My previous comment was a little garbled so I removed it. I would like to take another stab at it, if I may.

I sympathize with Amo's view of civilization transforming through consciousness, but I more inclined to your view here, Bruce. The expression of consciousness Amo refers to should have happened about 200 years ago, but it didn't. This missed opportunity congealed the consciousness of civilization and caused it to atrophy, leaving us with what we have now - a mechanical system inclined toward evil. I would like to think consciousness might be able to turn it all around and transform civilization as a whole through the particular of the individual, but I don't that is likely.

In this regard, some reversion would appear necessary in order for the world of relationships between beings to blossom. How far down this reversion would have to go is unclear - nation? region? a religious movement? family? - but it seems highly unlikely that the kind of consciousness Amo speaks of will manifest at the individual level in such a way as to have a major effect at the civilization level. It would take a renewed 'Christ' event or something similar for that to happen, in my opinion.

MN said...

"My vision of reality, and Heaven, is a society of unique individuals, bound together by love, whose unity is that of common work on the everlasting 'project' of creation."
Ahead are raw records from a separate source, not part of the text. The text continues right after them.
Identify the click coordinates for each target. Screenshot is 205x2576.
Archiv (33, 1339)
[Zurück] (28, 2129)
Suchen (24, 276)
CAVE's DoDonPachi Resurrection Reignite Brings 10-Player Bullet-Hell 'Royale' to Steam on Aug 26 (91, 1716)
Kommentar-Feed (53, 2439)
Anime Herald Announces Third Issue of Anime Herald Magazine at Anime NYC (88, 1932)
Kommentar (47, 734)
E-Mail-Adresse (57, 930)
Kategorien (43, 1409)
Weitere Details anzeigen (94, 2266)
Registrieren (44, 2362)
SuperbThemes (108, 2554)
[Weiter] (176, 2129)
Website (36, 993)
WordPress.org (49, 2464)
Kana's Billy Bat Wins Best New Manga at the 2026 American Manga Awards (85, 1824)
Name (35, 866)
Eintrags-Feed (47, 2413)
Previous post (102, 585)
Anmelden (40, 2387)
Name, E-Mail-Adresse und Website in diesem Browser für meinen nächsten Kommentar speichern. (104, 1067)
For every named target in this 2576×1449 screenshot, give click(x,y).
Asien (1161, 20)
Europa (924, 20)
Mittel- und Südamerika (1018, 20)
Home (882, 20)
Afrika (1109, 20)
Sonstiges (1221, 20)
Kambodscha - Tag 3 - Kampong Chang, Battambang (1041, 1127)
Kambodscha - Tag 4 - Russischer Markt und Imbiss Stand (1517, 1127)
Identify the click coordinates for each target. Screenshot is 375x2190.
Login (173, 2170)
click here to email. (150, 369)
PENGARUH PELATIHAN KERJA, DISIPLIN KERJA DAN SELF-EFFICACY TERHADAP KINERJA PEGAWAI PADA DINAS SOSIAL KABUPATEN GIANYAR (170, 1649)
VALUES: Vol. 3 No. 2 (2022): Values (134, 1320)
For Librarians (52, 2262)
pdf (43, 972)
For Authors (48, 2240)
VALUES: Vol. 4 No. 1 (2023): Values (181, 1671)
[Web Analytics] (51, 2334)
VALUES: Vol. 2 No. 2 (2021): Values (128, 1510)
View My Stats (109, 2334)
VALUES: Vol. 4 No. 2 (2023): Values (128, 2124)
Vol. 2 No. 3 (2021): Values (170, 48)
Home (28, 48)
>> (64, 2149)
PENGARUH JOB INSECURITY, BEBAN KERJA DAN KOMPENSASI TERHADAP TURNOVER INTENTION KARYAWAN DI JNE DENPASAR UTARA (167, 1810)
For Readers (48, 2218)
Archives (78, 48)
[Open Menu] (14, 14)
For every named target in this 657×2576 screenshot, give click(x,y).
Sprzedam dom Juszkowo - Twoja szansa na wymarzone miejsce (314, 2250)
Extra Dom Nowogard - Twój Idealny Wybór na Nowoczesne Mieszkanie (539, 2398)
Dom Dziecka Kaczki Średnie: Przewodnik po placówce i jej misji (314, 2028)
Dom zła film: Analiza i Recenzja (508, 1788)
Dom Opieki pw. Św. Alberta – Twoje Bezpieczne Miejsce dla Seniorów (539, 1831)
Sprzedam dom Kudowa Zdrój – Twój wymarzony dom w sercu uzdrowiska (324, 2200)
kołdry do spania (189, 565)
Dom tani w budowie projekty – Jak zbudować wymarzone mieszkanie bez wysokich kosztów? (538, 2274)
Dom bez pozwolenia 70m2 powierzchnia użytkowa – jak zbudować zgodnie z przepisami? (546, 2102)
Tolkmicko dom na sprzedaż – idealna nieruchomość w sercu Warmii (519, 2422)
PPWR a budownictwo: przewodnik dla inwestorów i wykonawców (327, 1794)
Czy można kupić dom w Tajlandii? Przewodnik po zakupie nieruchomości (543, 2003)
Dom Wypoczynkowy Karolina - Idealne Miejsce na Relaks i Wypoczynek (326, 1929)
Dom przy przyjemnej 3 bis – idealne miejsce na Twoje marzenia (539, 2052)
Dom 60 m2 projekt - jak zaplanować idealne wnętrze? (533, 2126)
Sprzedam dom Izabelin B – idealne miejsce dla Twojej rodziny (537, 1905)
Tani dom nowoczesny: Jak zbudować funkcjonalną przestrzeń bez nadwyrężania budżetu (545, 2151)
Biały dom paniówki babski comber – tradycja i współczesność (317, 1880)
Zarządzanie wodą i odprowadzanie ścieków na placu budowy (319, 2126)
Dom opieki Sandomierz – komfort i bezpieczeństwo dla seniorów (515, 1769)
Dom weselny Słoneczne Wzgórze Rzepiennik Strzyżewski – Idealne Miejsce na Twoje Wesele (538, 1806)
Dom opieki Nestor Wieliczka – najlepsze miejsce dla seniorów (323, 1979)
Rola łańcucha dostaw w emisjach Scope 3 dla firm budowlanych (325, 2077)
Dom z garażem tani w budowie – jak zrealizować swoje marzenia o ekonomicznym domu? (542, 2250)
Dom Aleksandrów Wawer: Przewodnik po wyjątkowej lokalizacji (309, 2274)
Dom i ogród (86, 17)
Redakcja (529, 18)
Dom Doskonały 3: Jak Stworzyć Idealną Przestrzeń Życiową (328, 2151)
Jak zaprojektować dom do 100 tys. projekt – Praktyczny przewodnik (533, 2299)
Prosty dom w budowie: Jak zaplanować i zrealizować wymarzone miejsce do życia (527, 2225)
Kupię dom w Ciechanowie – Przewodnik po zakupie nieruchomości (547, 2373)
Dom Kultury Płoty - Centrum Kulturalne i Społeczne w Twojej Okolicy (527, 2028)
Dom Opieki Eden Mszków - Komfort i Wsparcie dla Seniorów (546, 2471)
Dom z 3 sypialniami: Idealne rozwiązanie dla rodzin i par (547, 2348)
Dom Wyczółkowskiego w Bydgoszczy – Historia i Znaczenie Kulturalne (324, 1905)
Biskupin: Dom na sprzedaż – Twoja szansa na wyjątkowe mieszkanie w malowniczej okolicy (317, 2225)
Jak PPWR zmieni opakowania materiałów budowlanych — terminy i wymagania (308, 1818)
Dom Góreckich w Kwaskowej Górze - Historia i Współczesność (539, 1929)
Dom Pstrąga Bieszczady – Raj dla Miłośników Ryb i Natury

I wonder if you are familiar with the personalists?
"...the person as the ultimate explanatory, epistemological, ontological, and axiological principle of all reality..."
https://plato.stanford.edu/entries/personalism/


and J.M.E. Mctaggart?
"The optimistic conclusion of the Nature of Existence is that timeless reality consists of persons who experience tremendous love for each other. The quantity of love is sufficient in value to dwarf any evils that remain. McTaggart argues that the value of this quantity of love might well be infinite."
https://plato.stanford.edu/entries/mctaggart/#McTMetPlu

Bruce Charlton said...

@MN - I am at an almost opposite extreme to them - in that my basic assumptions are of a pluralistic and evolutionary-developmental nature - my influences include William James, Mormon Theology, Rudolf Steiner, Owen Barfield and William Arkle.

Brief Outlines said...

I like your step beyond RUP - a world of beings in relation - and I feel I must update my understanding to align with it. To me there is a relationship between beings that takes the form of a relation between strangers - which I do not experience as being abstract just because it lacks the personal dimension.